ISSN - 0973-0958

Pediatric Oncall Journal View Article

Comorbidities in Children with Cerebral Palsy
Christelle Annick Ngo Kana1, Rosette Boundjike Deugoue2, Félicité Nguefack Dongmo1,2, Dominique Enyama3, Diomède Noukeu3, Evelyn Mah1,2, Daniel Kago1,2, Elie Mbonda2, Séraphin Nguefack1,2.
1Department of Pediatrics, Yaoundé Gynaeco-Obstetric and Pediatric Hospital, Yaoundé, Cameroon,
2Faculty of Medicine and Biomedical Sciences, University of Yaoundé I, Cameroon,
3Faculty of Medicine and pharmaceuticals Sciences, University of Dschang.
Abstract
Aim: To study comorbidities in children with cerebral palsy (CP).

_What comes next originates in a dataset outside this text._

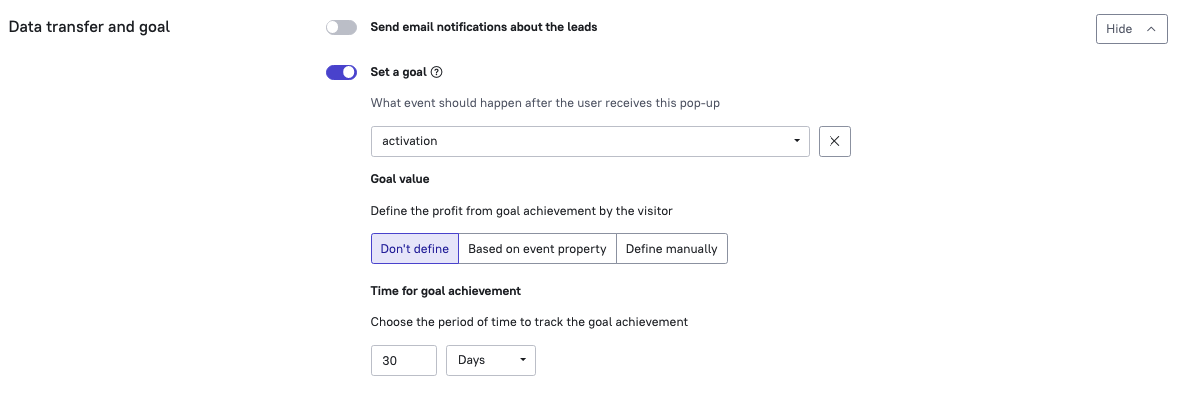Click the Goal value section heading
The image size is (1177, 410).
coord(400,179)

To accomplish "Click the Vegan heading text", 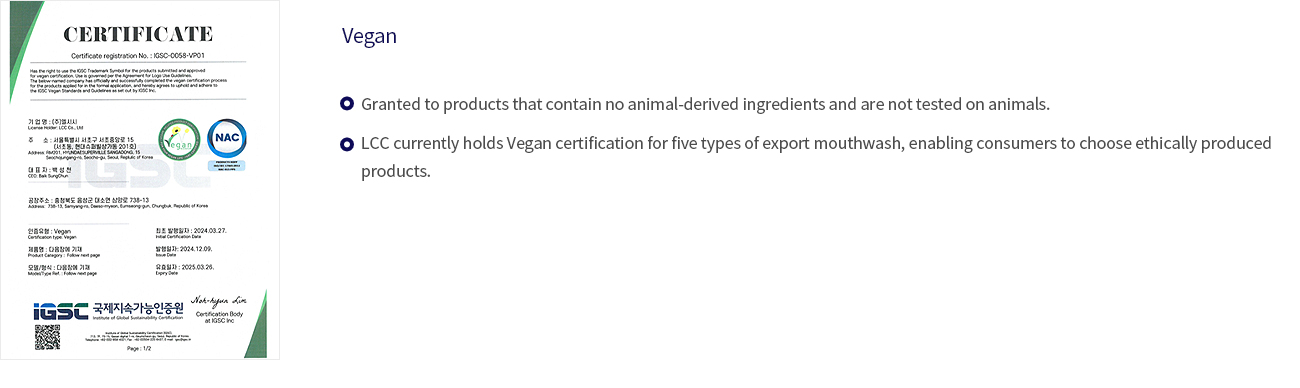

Methods: This cross-sectional study was conducted over a period of four months, from December 10, 2019 to March 24, 2020 in 88 children with CP aged 6 months to 15 years without other associated chronic pathologies. All data were collected through parental interviews, medical records and physical examination. To assess motor impairment, Gross Motor Function Classification System score (GMFCS) was used. The association between the etiologies of CP, the types of CP, the level of disability and comorbidities were analysed.
Results: The most common morbidity of CP was intellectual impairment in 84 (95.5%), microcephaly in 66 (75%), epilepsy in 61 (69.3%) and nutritional disorders in 48 (54.6%) of which 40 (83.3%) of the patients had stunting, 36 (75%) were underweight, 9 (18.75%) were acutely malnourished and 3 (6.2%) were obese. Digestive disorders were seen in 33 cases of which 31 (93.9%) had constipation, 13 (39.39%) had dysphagia, 6 (18.2%) had gastroesophageal reflux and 22 (66.7%) had oro-facial dyspraxia. Visual impairment was present in 18 cases of which strabismus was present in 10 (55.5%), nystagmus in 6 (33.3%) and blindness in 7 (38.9%) children. Respiratory tract infections were present in 17 (19.3%), urinary tract infections were present in 8 (9%). Orofacial dyspraxia [OR=4.93(95% CI 1.74-13.94)] and nutritional disorders [OR=7.2 (95% CI (2.65-19.57)] were associated with GMFCS V. Intellectual impairment was mild in GMFCS I and severe in GMFCS V (p=0.001). Those with a GMFCS II [OR= 9.44(95% CI (1.99-44.81)] were more likely to have a respiratory infection.
Conclusion: Cerebral palsy is associated with higher prevalence of comorbidities. Improved preventive strategy through adequate perinatal care may reduce incidence of CP.